We all realize that suburban Denver’s landscape has dramatically changed. Nowadays, biting down on a bloated bacon cheeseburger at Applebee’s is about as close as locals are going to get to a cow.

Smith was clever enough — or perhaps lucky enough — to invest in some land in the area a decade ago. Now, obviously, he’s in line to make a killing.

For Smith, the problem is the affectionate gaze of local government. Smith’s land — where a family nursery and landscaping business stands — also happens to be an ideal spot for an expansion of local parks and open space.

According to Smith, town leaders in Parker believe his insistence on a fair market-value price is “selfish” and his negotiating strategy nothing more than “gouging.”

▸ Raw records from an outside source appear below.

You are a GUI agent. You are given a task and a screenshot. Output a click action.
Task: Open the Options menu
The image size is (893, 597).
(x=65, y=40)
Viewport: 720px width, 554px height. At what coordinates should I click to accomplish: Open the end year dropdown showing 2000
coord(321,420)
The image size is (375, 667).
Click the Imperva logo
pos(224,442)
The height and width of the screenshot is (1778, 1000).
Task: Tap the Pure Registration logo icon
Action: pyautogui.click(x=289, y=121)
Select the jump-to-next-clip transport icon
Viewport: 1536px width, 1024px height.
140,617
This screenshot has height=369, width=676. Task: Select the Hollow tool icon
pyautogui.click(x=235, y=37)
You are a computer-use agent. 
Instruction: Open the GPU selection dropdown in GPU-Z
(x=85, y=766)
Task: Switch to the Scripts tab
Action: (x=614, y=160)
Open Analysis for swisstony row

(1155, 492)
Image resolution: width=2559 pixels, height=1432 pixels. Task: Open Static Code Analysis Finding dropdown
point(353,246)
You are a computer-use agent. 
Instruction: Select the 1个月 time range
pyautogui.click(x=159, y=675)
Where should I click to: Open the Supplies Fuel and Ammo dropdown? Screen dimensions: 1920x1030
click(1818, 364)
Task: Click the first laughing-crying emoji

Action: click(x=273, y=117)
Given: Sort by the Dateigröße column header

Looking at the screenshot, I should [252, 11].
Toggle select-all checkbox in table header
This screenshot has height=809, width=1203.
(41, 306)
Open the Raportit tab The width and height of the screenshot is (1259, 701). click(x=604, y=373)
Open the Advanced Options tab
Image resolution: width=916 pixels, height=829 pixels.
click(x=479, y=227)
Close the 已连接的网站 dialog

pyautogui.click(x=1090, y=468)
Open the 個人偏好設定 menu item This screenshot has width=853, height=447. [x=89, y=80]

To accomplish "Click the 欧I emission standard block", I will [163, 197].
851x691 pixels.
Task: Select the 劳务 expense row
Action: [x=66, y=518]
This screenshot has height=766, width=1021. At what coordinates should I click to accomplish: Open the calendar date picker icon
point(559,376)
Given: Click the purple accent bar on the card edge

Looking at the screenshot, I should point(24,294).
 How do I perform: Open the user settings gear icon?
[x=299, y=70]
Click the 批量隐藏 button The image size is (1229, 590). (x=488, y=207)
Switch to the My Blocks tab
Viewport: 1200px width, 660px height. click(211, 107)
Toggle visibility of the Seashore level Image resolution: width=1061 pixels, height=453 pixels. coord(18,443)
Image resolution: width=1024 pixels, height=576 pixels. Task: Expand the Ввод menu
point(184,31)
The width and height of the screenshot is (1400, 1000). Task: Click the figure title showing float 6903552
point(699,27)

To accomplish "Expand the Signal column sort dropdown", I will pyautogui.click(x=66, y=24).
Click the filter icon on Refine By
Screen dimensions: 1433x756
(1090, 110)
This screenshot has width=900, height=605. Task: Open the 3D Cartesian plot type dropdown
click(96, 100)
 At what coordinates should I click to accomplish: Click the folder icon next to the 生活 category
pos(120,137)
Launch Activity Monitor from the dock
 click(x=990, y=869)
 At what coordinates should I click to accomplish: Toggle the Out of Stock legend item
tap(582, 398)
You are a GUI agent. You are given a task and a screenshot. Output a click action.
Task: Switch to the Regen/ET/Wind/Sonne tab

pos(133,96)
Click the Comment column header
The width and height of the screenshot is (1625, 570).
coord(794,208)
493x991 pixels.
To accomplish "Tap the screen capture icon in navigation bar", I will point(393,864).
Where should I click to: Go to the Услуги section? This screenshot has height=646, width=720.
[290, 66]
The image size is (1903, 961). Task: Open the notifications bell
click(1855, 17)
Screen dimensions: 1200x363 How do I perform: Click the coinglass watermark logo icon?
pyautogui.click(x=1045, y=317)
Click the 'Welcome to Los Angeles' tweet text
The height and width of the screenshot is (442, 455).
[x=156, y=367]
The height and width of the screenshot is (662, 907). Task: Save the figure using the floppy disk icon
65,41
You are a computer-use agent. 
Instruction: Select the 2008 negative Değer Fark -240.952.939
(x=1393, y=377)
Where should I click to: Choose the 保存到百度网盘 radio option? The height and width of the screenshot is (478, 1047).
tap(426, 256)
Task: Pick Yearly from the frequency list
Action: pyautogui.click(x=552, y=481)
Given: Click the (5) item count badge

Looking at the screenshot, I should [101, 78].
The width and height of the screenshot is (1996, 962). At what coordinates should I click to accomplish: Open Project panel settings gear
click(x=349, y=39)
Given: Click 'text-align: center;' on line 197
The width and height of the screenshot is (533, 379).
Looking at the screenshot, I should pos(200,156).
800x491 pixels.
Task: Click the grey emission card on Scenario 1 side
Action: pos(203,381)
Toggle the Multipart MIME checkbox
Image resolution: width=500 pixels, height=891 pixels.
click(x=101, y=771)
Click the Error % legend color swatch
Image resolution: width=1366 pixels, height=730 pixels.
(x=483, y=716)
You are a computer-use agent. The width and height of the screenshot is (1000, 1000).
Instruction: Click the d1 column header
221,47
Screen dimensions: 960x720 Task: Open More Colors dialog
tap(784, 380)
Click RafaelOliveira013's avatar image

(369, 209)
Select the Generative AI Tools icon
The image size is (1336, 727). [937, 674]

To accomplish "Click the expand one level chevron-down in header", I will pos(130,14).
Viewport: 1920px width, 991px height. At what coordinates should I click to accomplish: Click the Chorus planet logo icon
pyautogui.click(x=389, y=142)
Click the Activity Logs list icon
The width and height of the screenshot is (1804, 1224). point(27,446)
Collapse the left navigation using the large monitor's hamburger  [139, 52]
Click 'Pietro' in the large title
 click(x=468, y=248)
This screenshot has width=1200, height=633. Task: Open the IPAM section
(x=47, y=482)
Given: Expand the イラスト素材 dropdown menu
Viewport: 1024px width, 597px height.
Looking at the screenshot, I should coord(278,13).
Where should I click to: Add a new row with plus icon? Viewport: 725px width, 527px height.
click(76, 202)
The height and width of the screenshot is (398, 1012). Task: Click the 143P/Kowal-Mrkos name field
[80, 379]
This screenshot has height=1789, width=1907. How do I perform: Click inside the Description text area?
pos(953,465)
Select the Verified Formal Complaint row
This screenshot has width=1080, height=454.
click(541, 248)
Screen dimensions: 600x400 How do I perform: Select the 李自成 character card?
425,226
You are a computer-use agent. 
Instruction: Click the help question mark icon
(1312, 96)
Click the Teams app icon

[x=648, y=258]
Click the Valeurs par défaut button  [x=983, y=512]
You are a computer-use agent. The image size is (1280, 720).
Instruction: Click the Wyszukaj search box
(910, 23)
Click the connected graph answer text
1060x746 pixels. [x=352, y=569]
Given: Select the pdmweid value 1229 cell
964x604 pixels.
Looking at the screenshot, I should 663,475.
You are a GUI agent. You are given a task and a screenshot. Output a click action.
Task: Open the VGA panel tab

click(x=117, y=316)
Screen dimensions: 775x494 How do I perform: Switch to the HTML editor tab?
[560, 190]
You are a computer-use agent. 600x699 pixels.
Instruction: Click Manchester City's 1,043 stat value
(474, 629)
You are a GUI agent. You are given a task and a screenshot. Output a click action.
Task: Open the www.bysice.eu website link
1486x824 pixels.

As many local municipalities are prone to do nowadays, Parker is determined to seize the property. For the common good, of course.

The town could buy it after negotiating a price, sure. Or it could just use eminent domain and condemn the property.

Which option do you think Parker chose?

“I’m in favor of using this land for parks,” explains Smith, who concedes he’s ready to sell the land. “I’d rather have open space than housing or development in this spot. There are wetlands here. A bird sanctuary. A creek that runs through it. So it is a great location. But there is a fair price for the land.”

Here’s another important factoid: Smith’s land is not even in Parker. It’s in Douglas County.

To overcome such piddling concerns, municipalities form intergovernment relationships, as is the case here.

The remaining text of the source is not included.